Then yesterday, an old friend from the parish called my mother to say that Father Willoughby had passed away on November 19.
I'm not intending to be maudlin nor am I trying for an 'aw, that's too bad' moment either. But I'm interested in why I would be thinking of him recently to then hear the news of his death. I wonder if we are being told something, or reminded of something when such things happen.
In Father's case, it is with fondness that I remember his faithfulness to the Church, his straightforward yet friendly instruction, and his friendship itself which I recall well. What really struck me was his obvious humility, his willingness to accept that he wasn't the center of human history. He could see that it wasn't him or his opinions which mattered, but rather what was right. A little story he told on himself one day might illustrate that trait.
Before joining the Dominican Order in 1942, Fr. Willoughby among other things had played semi-professional baseball. He was a first baseman, I believe he said. One day, his team was involved in a game where Walter Johnson, whom baseball fans know was a quiet, flamethrowing pitcher for the old Washington Senators, indeed that he was part of the first class selected for enshrinement in Cooperstown, would be the home plate umpire.
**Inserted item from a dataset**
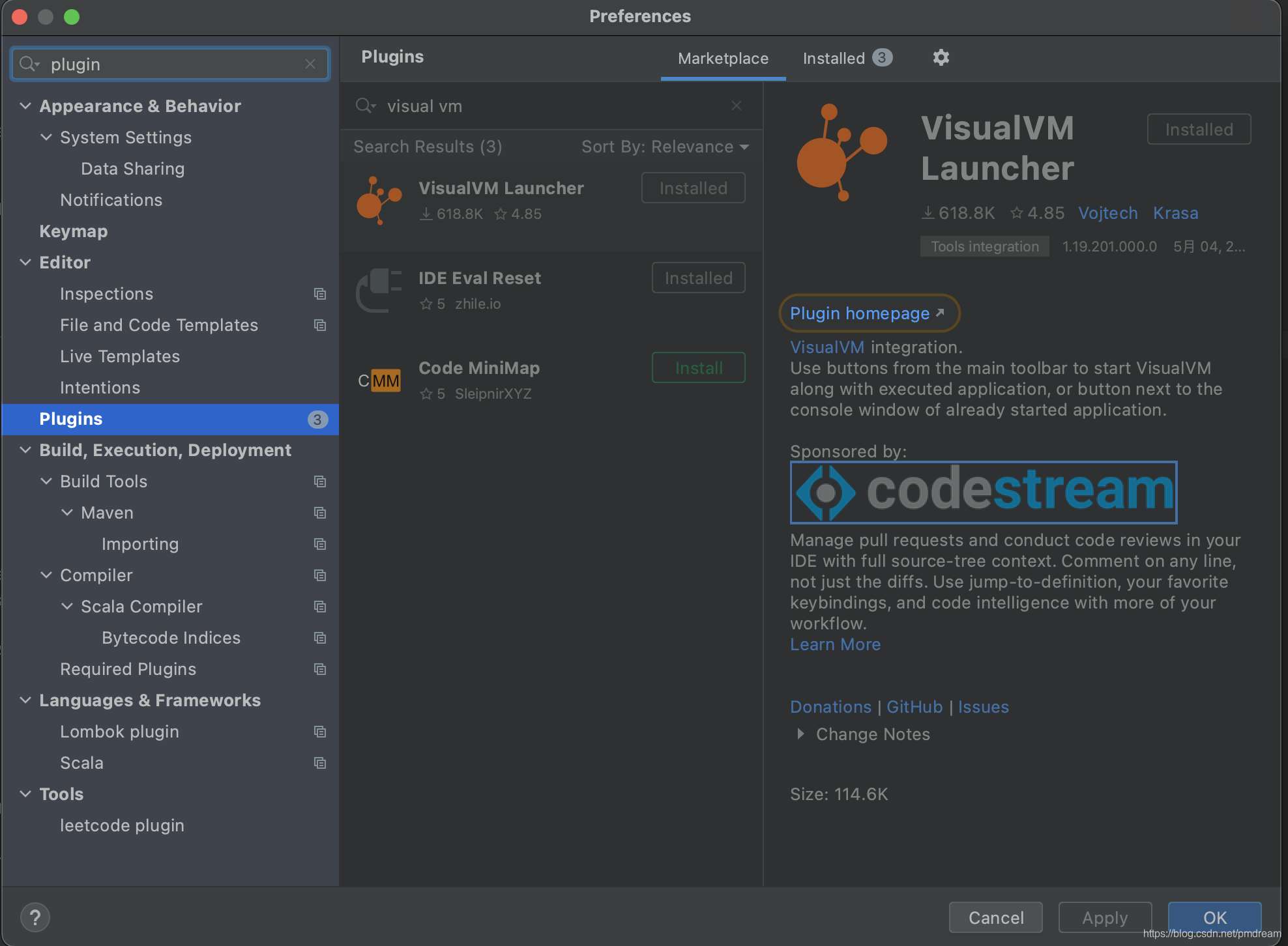Click the codestream sponsor banner

[983, 492]
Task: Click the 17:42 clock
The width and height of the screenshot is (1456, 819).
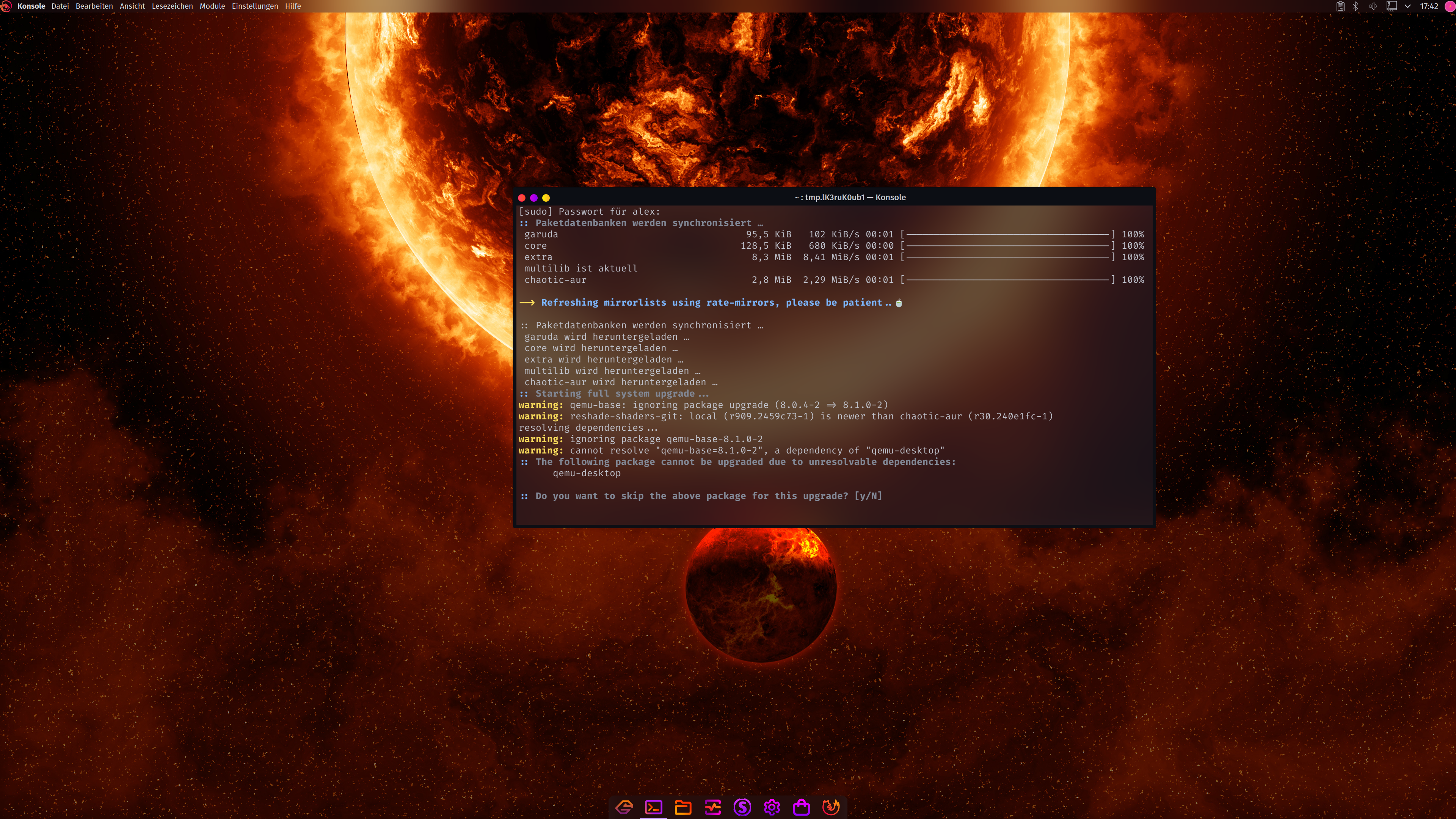Action: [x=1429, y=6]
Needless to say, Father and his teammates were excited about that.
As it was, Father came up in the bottom of the first with the bases loaded and two out. He worked the pitcher into a full count, then let the next pitch go by. Johnson promptly called him out on strikes, ending what turned out to be his last chance at baseball semi-immortality. "I was sure it was a ball, but I guess it was a strike", he said, and in truth matter of factly, at the end of the story. Indeed, it was profoundly self effacing.
My wife teased him, "That first part was the ballplayer talking, but the second was the priest talking!" Father just smiled, and kind of nodded his head. He could take teasing too.
Requiem æternam dona ei, Domine. Godspeed, Father Willoughby.